## WORK TASK
Return every line of the entries that includes the word "status".

BEGIN RECORD SET

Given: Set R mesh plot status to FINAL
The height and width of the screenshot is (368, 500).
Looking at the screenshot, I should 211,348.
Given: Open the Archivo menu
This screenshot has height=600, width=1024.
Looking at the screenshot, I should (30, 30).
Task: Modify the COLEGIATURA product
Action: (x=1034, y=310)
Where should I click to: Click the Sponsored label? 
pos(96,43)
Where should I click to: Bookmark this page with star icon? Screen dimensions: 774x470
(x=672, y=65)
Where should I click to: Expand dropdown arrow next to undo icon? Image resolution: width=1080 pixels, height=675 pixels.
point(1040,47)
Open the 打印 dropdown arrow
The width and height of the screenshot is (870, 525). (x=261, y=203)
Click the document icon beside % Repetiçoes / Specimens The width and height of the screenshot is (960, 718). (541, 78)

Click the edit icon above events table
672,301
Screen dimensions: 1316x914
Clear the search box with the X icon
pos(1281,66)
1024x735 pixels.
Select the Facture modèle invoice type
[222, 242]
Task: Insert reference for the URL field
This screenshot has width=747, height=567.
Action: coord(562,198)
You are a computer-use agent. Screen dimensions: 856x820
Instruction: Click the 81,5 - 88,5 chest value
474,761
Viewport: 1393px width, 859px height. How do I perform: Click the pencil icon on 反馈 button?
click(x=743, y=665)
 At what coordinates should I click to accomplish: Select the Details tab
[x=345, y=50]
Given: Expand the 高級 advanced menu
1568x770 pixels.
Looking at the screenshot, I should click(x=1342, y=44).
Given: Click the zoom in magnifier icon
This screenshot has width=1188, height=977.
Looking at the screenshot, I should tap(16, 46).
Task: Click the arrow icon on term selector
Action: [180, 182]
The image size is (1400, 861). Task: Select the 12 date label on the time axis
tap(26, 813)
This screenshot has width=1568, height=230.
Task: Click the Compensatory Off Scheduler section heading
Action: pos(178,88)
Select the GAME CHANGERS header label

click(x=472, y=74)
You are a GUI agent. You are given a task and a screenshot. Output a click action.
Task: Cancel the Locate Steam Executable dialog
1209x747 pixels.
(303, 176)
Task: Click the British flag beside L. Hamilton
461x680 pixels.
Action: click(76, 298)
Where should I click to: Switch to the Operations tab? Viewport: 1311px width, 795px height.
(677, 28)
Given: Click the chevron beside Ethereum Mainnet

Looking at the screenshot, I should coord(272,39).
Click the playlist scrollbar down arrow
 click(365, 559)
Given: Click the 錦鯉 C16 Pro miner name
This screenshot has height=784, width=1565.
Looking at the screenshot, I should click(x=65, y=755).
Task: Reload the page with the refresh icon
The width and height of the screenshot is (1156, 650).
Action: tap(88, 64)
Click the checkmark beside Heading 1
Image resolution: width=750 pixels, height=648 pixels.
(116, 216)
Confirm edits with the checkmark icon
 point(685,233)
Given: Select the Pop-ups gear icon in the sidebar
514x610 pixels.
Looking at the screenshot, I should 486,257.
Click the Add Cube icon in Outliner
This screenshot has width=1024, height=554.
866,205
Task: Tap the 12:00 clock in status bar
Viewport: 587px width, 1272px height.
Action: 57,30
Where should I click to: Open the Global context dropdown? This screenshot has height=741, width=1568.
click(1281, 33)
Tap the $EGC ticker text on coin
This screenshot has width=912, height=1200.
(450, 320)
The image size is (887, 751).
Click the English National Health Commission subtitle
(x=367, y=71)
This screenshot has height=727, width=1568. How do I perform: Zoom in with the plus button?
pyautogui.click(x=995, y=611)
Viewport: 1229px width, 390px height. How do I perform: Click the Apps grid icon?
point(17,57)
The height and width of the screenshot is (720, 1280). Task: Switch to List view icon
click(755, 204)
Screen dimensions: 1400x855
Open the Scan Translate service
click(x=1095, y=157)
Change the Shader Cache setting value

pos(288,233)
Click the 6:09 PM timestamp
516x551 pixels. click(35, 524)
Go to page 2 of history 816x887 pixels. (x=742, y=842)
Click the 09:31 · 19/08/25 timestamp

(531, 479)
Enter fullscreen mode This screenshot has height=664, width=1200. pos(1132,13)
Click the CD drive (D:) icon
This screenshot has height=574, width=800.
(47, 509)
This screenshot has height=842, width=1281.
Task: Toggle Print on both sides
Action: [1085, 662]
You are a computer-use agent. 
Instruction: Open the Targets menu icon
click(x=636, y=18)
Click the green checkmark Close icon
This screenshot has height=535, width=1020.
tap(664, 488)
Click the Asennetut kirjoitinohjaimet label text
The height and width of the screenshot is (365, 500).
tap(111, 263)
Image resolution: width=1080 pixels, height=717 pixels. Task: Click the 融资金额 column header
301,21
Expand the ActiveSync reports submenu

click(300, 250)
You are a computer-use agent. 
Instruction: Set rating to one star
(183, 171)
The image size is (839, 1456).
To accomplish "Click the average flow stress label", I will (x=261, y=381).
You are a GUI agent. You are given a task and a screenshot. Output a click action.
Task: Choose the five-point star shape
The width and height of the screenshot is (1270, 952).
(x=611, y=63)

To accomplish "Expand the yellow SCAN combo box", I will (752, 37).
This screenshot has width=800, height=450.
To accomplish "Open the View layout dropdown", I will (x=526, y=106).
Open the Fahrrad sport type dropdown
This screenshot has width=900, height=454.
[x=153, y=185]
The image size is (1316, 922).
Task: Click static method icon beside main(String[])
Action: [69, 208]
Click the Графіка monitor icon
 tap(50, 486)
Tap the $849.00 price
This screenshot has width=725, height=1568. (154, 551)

END RECORD SET

## EXERCISE RESULT
Given: Set R mesh plot status to FINAL
Task: Tap the 12:00 clock in status bar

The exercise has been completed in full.